NikolaiKorti commented 2 months ago

Thanks for the quick replay again @cynddl . For the example this worked indeed. However I am still having problem re-creating the example in the demonstration-notebook.

I needed to make some adjustments to the code to be able to run it at all. This is what I execute translated to a file:

using CorrectMatch
using StatsBase
using CSV
using DataFrames
using Distributions

df = CSV.read(open("adults.csv"), DataFrame)
df_sub = df[:,[:age, :sex, :workclass, :relationship, Symbol("marital-status"), :race]];
data = Array{Int}(df_sub)
N, M = size(data)

function extract_marginal_ordered(row::AbstractVector)
  cm = collect(values(countmap(row; alg=:dict)))
  Categorical(cm / sum(cm))
end

marginals = [extract_marginal_ordered(data[:, i]) for i=1:M];

G = fit_mle(GaussianCopula, marginals, data);
indiv = data[1, :] # 39 years old male with non Asian/Black/White race
print("Likely unique individual: ")
println(indiv)

shifted_indiv = indiv - minimum(data, dims=1)[:] .+ 1
print("Likely unique individual uniqueness-score: ")
println(individual_uniqueness(G, shifted_indiv, N))
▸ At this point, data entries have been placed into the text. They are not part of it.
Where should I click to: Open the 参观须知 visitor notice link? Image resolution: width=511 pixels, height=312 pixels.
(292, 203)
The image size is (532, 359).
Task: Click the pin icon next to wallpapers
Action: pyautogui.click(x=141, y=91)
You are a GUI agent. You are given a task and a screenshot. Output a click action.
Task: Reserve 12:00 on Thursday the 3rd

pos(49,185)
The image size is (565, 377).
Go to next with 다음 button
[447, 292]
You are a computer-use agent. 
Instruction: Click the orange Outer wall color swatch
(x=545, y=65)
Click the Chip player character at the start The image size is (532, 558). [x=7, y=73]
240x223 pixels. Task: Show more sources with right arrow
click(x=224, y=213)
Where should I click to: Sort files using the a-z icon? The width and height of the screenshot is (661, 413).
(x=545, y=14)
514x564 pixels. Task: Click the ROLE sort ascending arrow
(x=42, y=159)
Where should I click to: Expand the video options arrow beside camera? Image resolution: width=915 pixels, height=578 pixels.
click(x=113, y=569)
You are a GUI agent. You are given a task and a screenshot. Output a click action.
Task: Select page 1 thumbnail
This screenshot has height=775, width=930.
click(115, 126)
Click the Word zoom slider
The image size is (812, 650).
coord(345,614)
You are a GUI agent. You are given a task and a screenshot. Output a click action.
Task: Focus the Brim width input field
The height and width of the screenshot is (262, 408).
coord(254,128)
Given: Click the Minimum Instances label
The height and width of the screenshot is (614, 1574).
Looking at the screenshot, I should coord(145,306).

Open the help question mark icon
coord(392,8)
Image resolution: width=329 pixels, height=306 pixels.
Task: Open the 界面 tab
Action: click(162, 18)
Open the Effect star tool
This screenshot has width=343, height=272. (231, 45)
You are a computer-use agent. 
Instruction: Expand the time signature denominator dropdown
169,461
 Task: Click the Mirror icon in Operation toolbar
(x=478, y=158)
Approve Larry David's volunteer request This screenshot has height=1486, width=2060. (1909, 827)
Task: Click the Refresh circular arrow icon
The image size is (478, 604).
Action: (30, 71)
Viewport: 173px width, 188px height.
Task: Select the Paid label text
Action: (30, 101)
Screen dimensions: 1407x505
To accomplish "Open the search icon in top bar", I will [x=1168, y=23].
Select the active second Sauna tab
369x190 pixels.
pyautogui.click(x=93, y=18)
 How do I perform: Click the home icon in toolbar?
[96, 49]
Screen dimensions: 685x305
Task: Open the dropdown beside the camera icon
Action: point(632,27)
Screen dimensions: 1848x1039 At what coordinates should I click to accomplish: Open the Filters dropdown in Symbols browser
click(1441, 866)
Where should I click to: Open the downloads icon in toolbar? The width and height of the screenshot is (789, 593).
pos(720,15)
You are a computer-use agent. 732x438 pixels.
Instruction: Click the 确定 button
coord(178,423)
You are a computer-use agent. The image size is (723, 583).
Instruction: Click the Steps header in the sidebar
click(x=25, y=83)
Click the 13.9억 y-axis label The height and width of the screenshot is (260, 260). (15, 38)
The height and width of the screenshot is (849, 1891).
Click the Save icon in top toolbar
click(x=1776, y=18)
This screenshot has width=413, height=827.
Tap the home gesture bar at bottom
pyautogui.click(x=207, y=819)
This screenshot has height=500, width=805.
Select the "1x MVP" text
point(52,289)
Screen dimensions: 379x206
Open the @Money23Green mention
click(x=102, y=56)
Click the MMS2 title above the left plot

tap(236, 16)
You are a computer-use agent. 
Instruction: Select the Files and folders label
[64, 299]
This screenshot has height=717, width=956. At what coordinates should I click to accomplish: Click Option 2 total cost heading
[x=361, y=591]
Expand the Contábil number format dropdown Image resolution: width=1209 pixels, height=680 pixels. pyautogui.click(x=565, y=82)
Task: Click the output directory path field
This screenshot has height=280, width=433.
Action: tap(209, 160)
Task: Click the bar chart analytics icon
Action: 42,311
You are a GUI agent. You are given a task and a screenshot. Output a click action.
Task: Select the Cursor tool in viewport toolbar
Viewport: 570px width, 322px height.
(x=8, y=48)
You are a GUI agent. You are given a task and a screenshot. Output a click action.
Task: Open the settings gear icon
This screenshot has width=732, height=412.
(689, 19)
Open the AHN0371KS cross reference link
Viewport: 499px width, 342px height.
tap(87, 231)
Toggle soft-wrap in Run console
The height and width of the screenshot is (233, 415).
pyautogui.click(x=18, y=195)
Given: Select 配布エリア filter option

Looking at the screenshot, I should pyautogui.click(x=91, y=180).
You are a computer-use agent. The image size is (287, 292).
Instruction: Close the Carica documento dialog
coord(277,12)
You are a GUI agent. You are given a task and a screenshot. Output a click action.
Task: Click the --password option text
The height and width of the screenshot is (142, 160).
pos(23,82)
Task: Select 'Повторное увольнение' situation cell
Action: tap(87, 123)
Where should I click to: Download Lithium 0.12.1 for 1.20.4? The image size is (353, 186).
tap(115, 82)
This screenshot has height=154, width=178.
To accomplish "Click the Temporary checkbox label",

indiv = data[12, :] # 39 years old male with non Asian/Black/White race
print("Unlikely unique individual: ")
println(indiv)

shifted_indiv = indiv - minimum(data, dims=1)[:] .+ 1
print("Unlikely unique individual uniqueness-score: ")
println(individual_uniqueness(G, shifted_indiv, N))

And this is the output I get:

Likely unique individual: [39, 1, 7, 1, 4, 4]
Likely unique individual uniqueness-score: 0.9999922379260358
Unlikely unique individual: [30, 1, 7, 0, 2, 1]
Unlikely unique individual uniqueness-score: 0.9991543217638105

In your notebook the unlikely individual at the bottom receives a uniqueness score of 0.0002859441553556916

I tried setting exact_marginal=false as well and tried a fit on data instead of marginals and using the not shifted indiv. Always comming up with a high score for the unlikely unique individual.

NikolaiKorti commented 2 months ago

Just leaving it here if anyone else runs into the same problem: Downgrading to Julia 1.3.1 solved above mentioned problem for me. I was able to run the example notebook and calculate expected individual uniqueness scores correctly.